## [Instruction A]
In the forum thread about hanging builds, which version is said to solve most of the deadlock issue?
## [Instruction B]
List the usernames of everyone who posts in the forum thread about hanging builds.

## [Reading text]
---------------

I'm having similar problems, but just while using rsbuild build. Our pipelines started timing out about 3 weeks ago randomly when building multiple projects. It's like rsbuild isn't properly exiting when it completes a build. I can rerun the exact same code on the same agent and it'll succeed 95% of the time. It's not project-specific (I'm running nx run-many to build projects in a mono-repo, and I've seen our task time out in between different projects). It's like it just hangs and doesn't move to the next build, eventually timing out. I've turned on all the verbose logs that I can and I can't seem to pinpoint an exact cause.

rrussell0 avatar Apr 04 '25 10:04 rrussell0

@rrussell0 most of the deadlock issue is solved in 1.3.0 can you try to upgrade to see whether it is solved

hardfist avatar Apr 04 '25 10:04 hardfist

We have been having a similar issue, randomly hangs in CI (github actions) without any errors or anything.

I tried adding a progressHandler to get some logs with:

const handler = (percentage: any, message: any, ...args: any) => {
  console.info(percentage);
  console.log(message);
  console.log(args);
  console.log('----------------------------------');
};
new rspack.ProgressPlugin(handler);

And all we get is the following, seems to be a different random file each time.

Image

Is there a way to enable rust logging in CI?

jtsorlinis avatar Apr 16 '25 06:04 jtsorlinis

@jtsorlinis try RSPACK_PROFILE=TRACE=layer=logger rspack build

hardfist avatar Apr 16 '25 07:04 hardfist

@hardfist I tried to do this on the backstage repo for the docusaurus build but didn't seem to get any additional logs. I guess it's the rspack build command that picks up on these env vars.

Is there anything I can add for those builds to get more logs?

https://github.com/backstage/backstage/blob/28228d3623f5f05a1fa49e977476ce0df8792a21/.github/workflows/verify_microsite.yml#L275-L279

benjdlambert avatar Apr 16 '25 09:04 benjdlambert

@rrussell0 most of the deadlock issue is solved in 1.3.0 can you try to upgrade to see whether it is solved

After upgrading RSbuild in our project, the deadlocks seem to have stopped - at least none in the last week. Thanks!

rrussell0 avatar Apr 16 '25 10:04 rrussell0

Can't see any errors even with trace enabled, it seems to just stop and then timeout. Not sure if the logs will help.

I've attached the last 750 lines or so because the whole log was ~2GB

truncated-logs.txt

Just to confirm this is happening on both 1.2.8 and 1.3.5, and seems to happen at random (80% of builds succeed)

jtsorlinis avatar Apr 16 '25 22:04 jtsorlinis

Can't see any errors even with trace enabled, it seems to just stop and then timeout. Not sure if the logs will help.

I've attached the last 750 lines or so because the whole log was ~2GB

truncated-logs.txt

Just to confirm this is happening on both 1.2.8 and 1.3.5, and seems to happen at random (80% of builds succeed)

---------------

## [Data block]
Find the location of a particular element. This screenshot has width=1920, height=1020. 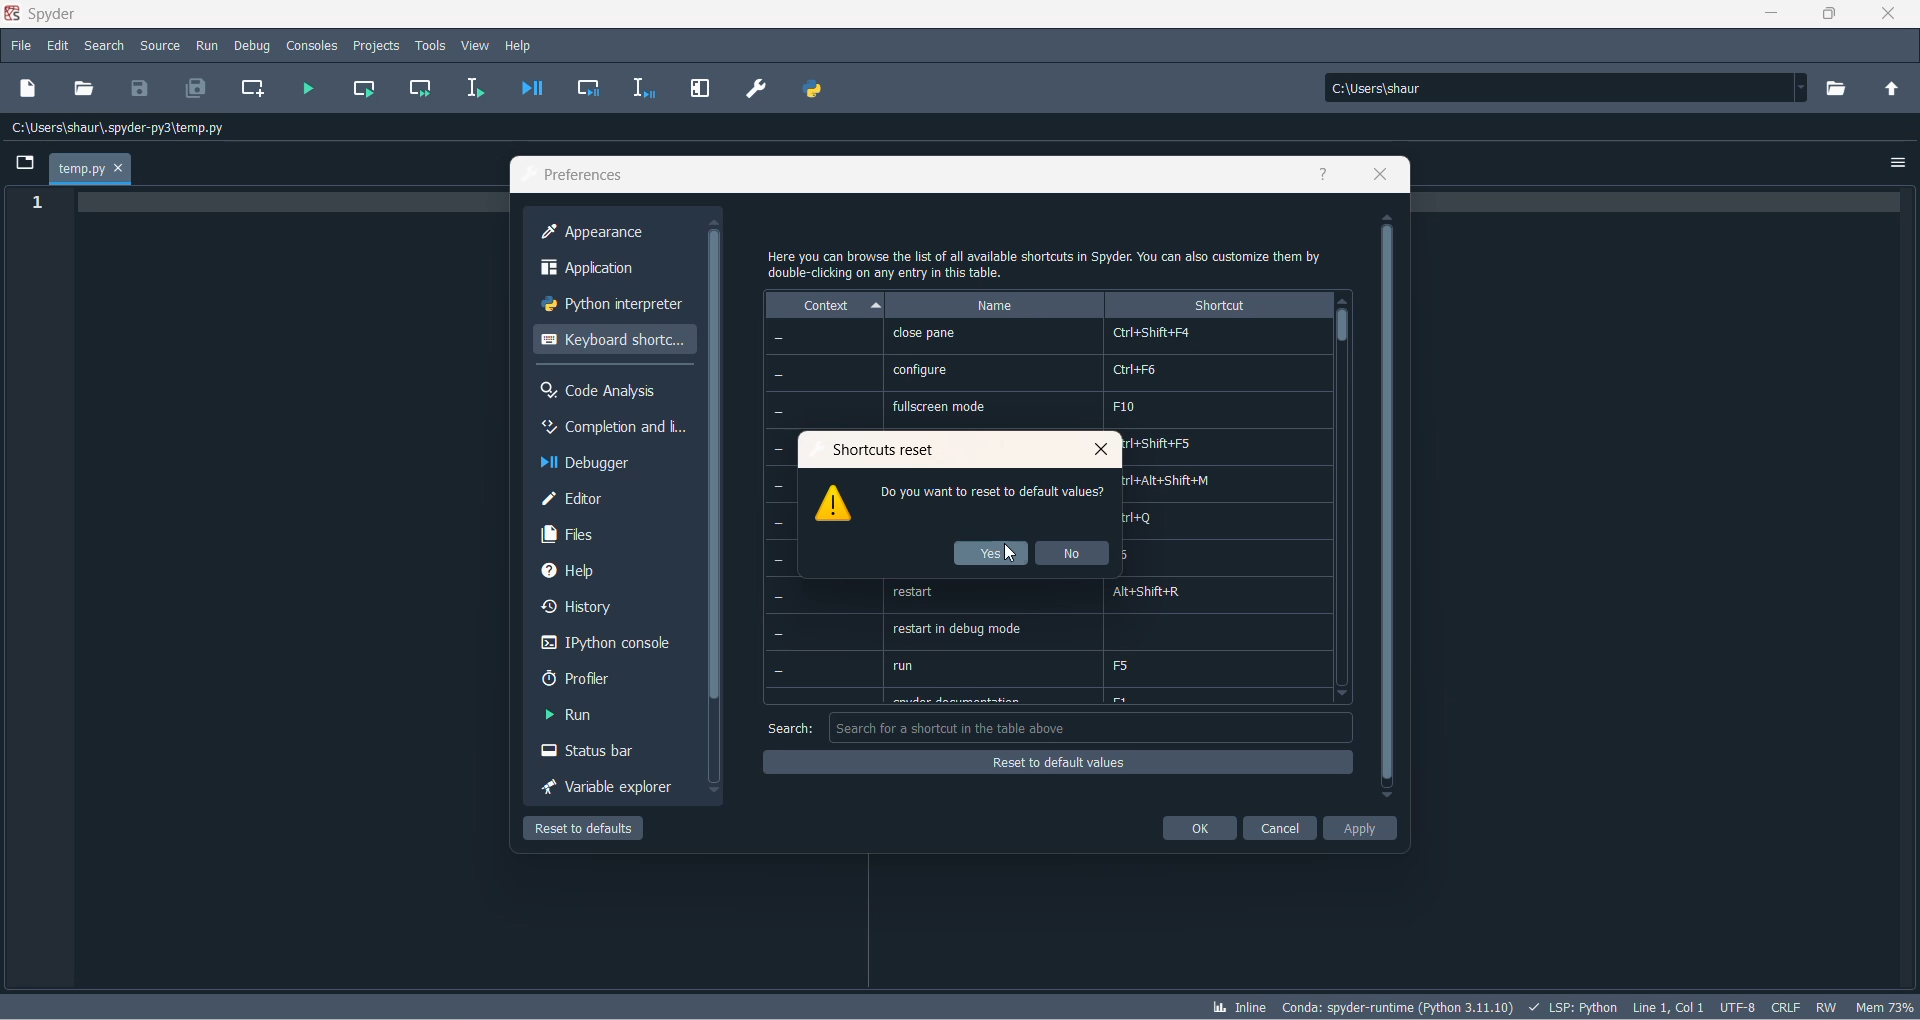

run current cell is located at coordinates (422, 88).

---------------

## [Final result A]
Version 1.3.0

## [Final result B]
rrussell0, hardfist, jtsorlinis, benjdlambert